Turn every line of text in the items below into a numbered list, skipping any blank lines. Leave the pictures out of your answer.

Provided information -
►

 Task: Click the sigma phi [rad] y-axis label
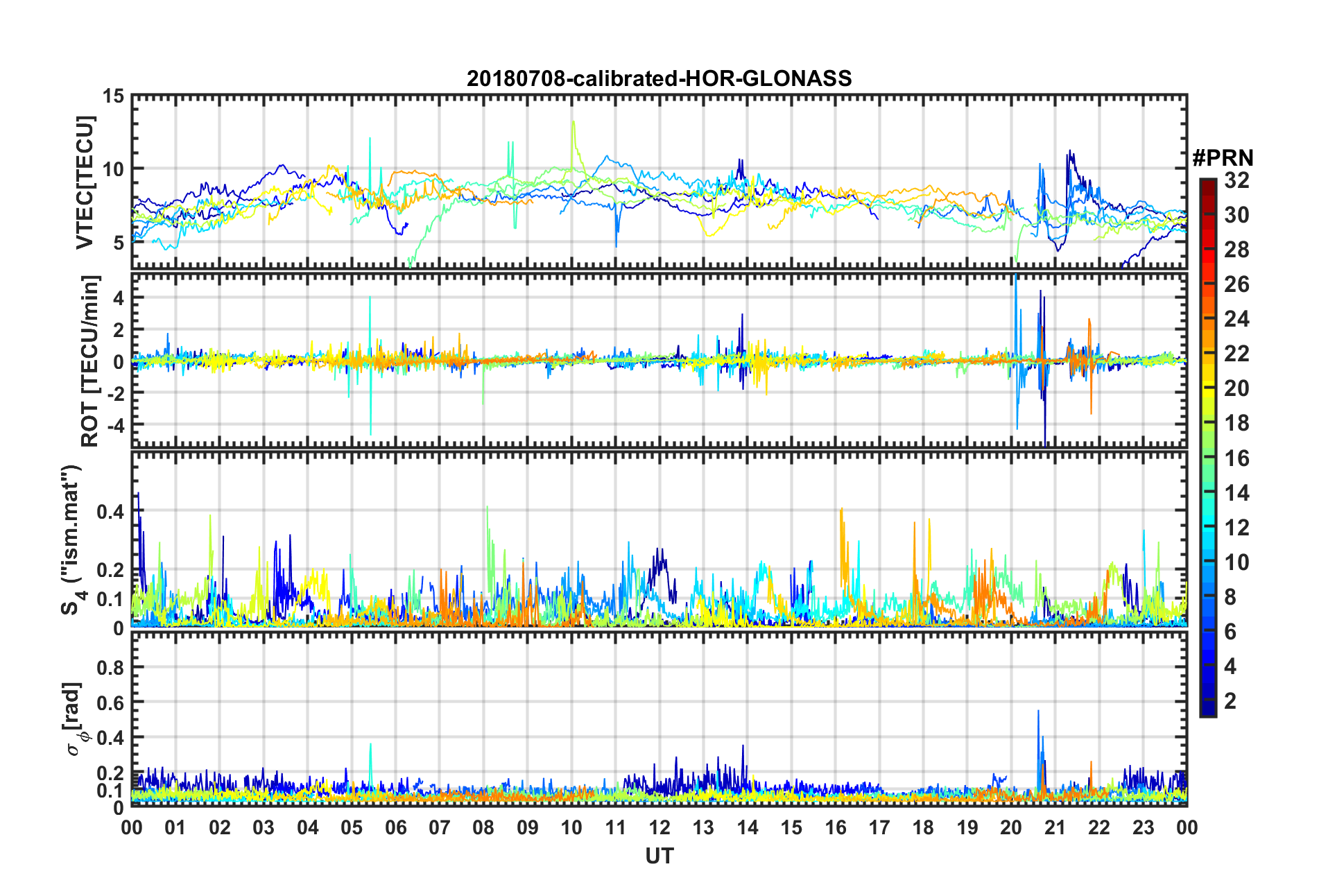point(75,719)
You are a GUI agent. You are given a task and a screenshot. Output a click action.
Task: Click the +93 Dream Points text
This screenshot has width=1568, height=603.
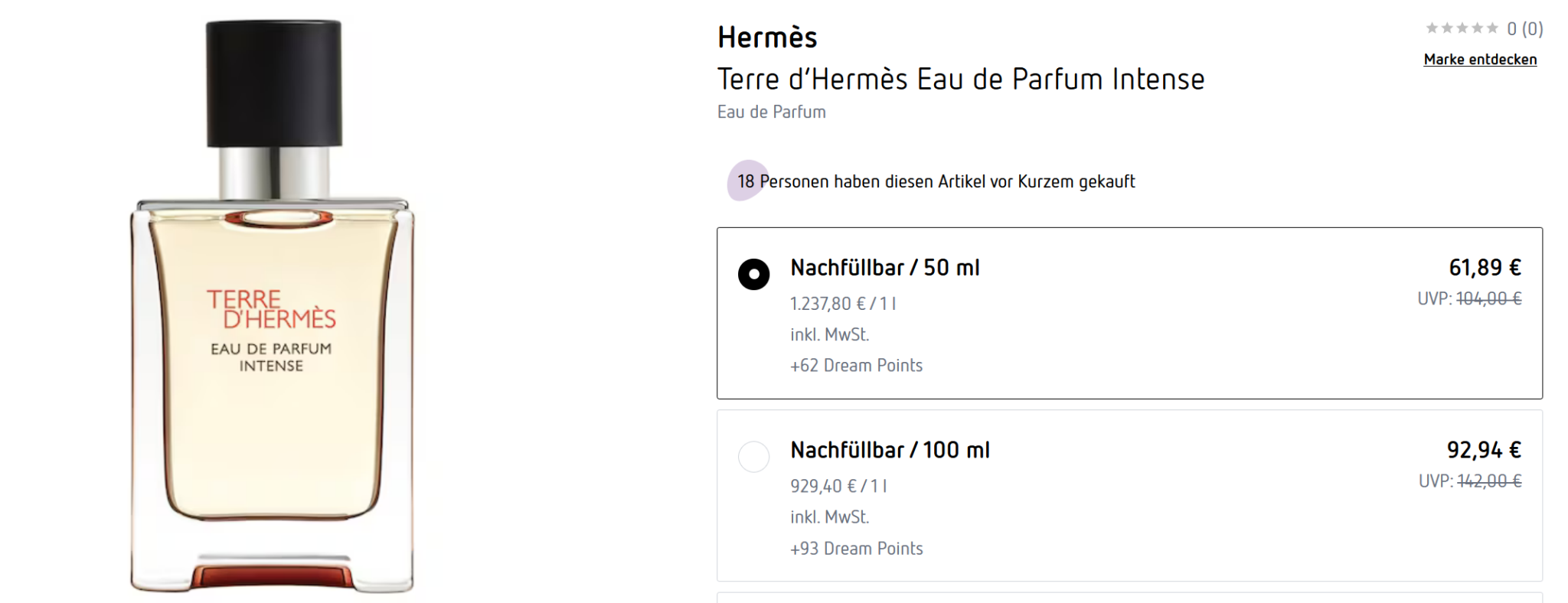[856, 549]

◄

Exercise response -
1.  Task: Click the sigma phi [rad] y-axis label
2. point(75,719)
3. You are a GUI agent. You are given a task and a screenshot. Output a click action.
4. Task: Click the +93 Dream Points text
5. This screenshot has width=1568, height=603.
6. [856, 549]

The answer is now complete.